К.П.: И всё-таки: это возврат к грекам? И не является ли слово «субъективация» хоть и двусмысленным, но всё-таки возвращением субъекта?

Ж.Д.: Конечно нет: никакого возвращения к грекам не было. Фуко не любил возвращаться. Он всегда говорил только о том, чем жил: владение собой, или лучше: производство самого себя; у Фуко это очевидно. Он говорит, что греки «изобрели» субъективацию, потому что их режим — состязательность свободных людей — сделал это изобретение возможным (спортивные игры, ораторское мастерство, любовь). Но процессы субъективации чрезвычайно разнообразны: её христианский тип не похож на греческий, и не только со времён Реформации, но уже начиная с раннего христианства производство субъективности, индивидуальной или коллективной, шло совершенно иным путём. Стоит вспомнить страницы Ренана о новой эстетике существования у христиан: эстетика существования, в которую внёс свою лепту и Нерон, и которое получит наивысшее выражение у Франциска Ассизского. Столкновение с безумием, со смертью. Для Фуко значение имеет тот факт, что субъективация не совпадает ни с какой моралью, ни с каким моральным кодом: она — этика и эстетика в противоположность морали, имеющей отношение к знанию и власти. Более того, есть христианская мораль, а есть христианская этика-эстетика, и обе вступают во всевозможные конфликты и находят компромиссы. То же можно говорить и о сегодняшнем дне: какая этика свойственна нам, как мы производим артистические способы существовать, какие несводимые к моральным кодам процессы субъективации характеризуют нас? Где и как производятся новые субъективности? Стоит ли ожидать чего-нибудь от современных сообществ? Может, Фуко и возвращается к грекам, но интересует его в «Использовании удовольствий» и в других книгах то, что происходит сейчас, то, кем мы являемся сегодня: как бы ни была отдалена от нас во времени та или иная историческая формация, она анализируется в свете нашего своеобразия и ради того, чтобы это своеобразие точнее очертить. Мы даём себе тело, но чем оно отличается от греческого тела, от христианской плоти? Субъективация — это производство образов жизни, стилей существования.

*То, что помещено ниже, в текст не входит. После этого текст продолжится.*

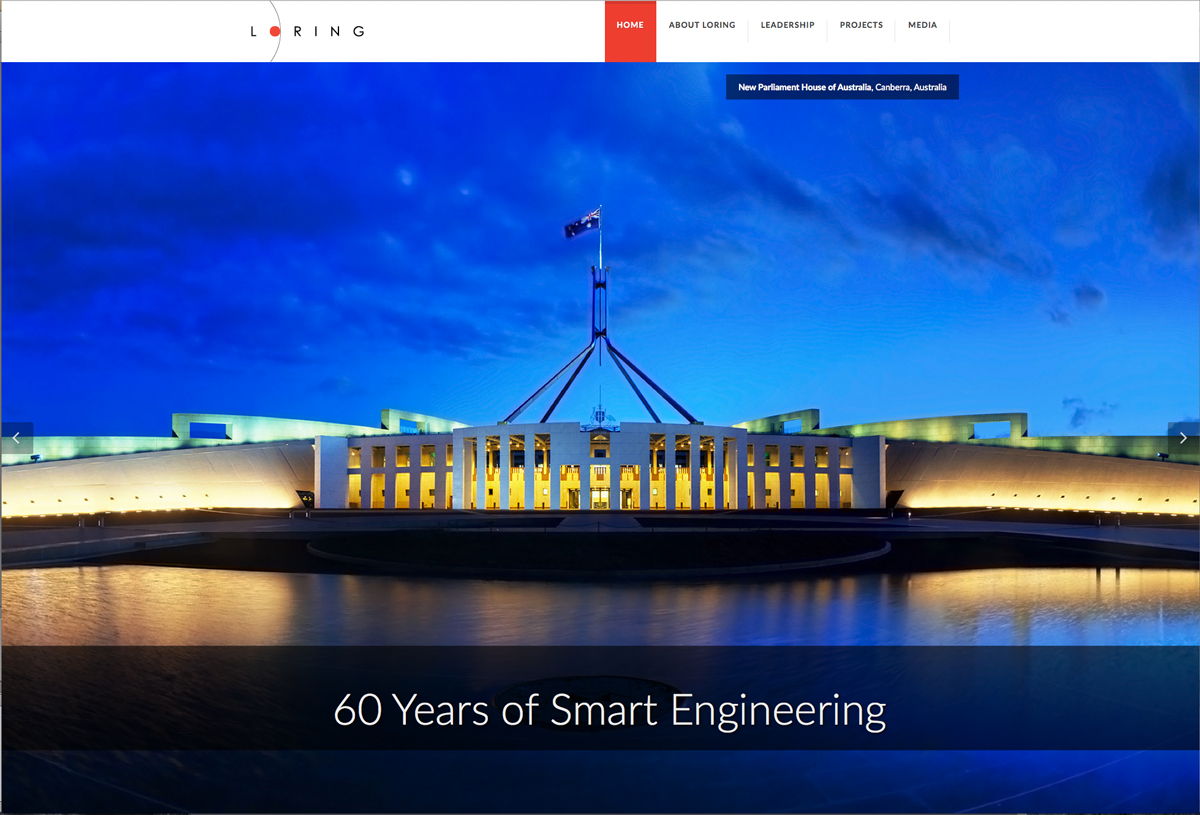Open the About Loring menu item
The image size is (1200, 815).
[702, 25]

Как можно усматривать противоречие между темой «смерти человека» и темой артистической субъективации? Или между отказом от морали и открытием этики? Тут — смена проблемы, создание нового. Действительно, уже того, что субъективация производится, что она составляет один из способов , должно быть достаточно, чтобы убедить нас подходить к этому слову со всей осмотрительностью. Фуко говорит: «Такое искусство самого себя, которое было бы полной противоположностью самого себя» [Un art de soi-même qui serait tout à fait le contraire de soi-même]. Если и есть субъект, то у него нет идентичности. Субъективация как процесс — это индивидуация, личная или коллективная, одного или многих. И существуют разные типы индивидуации. Есть индивидуации типа «субъект» («вот ты, а вот — я»), но есть индивидуации типа «событие», без субъекта: ветер, атмосфера, час в сутках, битва… Неизвестно наверняка, может ли отдельная жизнь, произведение искусства, поддаваться той же индивидуации, что и субъект: напротив. Ведь и самого Фуко понимали не совсем как личность.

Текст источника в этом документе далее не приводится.